As well as making us laugh a lot, we were often amazed at the cheap yet clever effects. Director Mike Cheslik and his buddy Tews made something wonderful and fun. But it was also feather light, so it didn't really stick in my mind. But, since everyone is raving about it, at least I don't feel too bad about failing to promote it myself.

Thursday, June 27, 2024

A Few Yen More

Sakra (2024) is another one of those Hi-Yah movies we saw in a Coming Attractions preview. But this one stars Donnie Yen.

First off, I should mention that I watched this last weekend, and I have only the sketchiest of memories of how it all went. Basically, the Song dynasty of China has been conquered by the Liao of Khitan. Donnie Yen was born Khitan but raised Song. He grows up to be the head of the Beggars, a band of martial arts experts and bandits who fight the Liao. An early scene has Yen getting into a slanging match with a Buddhist monk in a restaurant, which turns into an all-out wire-fu fight. 

Yen then finds out that he has been framed for the murder of a fellow Beggar and is stripped of his title. He will framed again and again, as well as condemned for being Khitanese by birth, He even has to fight the Shaolin temple. There is also a nobleman with three daughters skilled in the martial arts. 

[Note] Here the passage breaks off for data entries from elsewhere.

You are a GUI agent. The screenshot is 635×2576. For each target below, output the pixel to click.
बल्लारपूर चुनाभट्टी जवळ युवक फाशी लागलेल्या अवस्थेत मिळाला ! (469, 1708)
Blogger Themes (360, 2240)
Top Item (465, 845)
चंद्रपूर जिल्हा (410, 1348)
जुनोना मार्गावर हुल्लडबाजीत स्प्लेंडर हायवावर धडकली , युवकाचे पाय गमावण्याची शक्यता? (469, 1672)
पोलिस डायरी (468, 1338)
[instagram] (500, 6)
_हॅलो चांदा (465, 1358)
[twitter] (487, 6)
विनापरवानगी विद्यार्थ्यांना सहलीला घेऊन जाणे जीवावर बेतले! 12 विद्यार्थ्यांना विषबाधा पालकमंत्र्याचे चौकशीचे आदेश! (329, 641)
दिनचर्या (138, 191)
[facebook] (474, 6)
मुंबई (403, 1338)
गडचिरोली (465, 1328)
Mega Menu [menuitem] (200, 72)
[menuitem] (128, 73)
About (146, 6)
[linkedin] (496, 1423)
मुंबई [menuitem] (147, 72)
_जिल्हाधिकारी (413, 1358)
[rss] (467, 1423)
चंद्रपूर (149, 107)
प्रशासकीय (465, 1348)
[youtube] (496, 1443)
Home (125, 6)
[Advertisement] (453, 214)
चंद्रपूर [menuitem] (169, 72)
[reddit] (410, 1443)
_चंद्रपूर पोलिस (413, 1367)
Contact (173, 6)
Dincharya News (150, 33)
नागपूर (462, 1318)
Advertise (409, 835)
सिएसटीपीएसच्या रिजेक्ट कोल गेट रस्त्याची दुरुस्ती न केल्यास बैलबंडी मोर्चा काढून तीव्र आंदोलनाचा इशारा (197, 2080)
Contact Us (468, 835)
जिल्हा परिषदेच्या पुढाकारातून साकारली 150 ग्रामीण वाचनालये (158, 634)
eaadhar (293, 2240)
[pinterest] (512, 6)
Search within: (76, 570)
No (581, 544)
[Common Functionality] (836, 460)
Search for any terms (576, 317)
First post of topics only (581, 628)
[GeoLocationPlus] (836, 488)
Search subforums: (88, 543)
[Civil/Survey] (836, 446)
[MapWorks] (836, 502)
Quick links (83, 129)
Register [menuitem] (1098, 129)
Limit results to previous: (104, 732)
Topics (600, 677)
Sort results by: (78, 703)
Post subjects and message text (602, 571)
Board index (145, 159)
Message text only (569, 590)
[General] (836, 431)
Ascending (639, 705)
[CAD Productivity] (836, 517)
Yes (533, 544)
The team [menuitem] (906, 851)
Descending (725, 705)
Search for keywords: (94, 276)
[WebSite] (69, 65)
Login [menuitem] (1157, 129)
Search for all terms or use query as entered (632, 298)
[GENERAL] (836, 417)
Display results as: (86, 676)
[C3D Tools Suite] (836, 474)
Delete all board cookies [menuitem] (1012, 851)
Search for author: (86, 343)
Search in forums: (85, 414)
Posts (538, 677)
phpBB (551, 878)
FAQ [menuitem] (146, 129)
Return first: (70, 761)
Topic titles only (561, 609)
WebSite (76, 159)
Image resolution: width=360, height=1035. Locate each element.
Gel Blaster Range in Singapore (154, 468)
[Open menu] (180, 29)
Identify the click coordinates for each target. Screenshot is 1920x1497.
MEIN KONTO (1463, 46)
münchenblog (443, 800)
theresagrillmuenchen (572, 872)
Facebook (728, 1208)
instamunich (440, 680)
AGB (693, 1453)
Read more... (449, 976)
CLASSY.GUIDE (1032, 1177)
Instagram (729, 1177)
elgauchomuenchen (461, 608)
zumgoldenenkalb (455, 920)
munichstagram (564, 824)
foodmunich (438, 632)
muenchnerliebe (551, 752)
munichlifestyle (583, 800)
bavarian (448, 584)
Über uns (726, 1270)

The fighting style is, as I've said, wire-fu, with lots of jumping over roofs, punching people through walls and Vajra Palm Punches. It's very old-school, based on a novel from 1966, "Demi-Gods and Semi-Demons". This is just the kind of thing that I like. It might not be the best of the best, but with Donnie Yen, it should satisfy. 

Wednesday, June 26, 2024

She Tried to Kill Them with a Forklift

Got Project Dorothy (2024) thinking it would be a little, low-budget horror/thriller. Right on the money.

It starts with some shots of a roboticized factory (empty) and some office drones in a cubicle farm. Then something terrible happens (but is not shown).

"Many years later", we meet our protagonists, two crooks running through farmland from sirens. The older one, Tim DeZarn, has a bullet in his leg. The younger one, Adam Budron, is kind of an idiot. They duck into an abandoned fatory - guess which one? The police arrive a little later, but before they go in, the radio dispatcher tells them to get away from there - fast.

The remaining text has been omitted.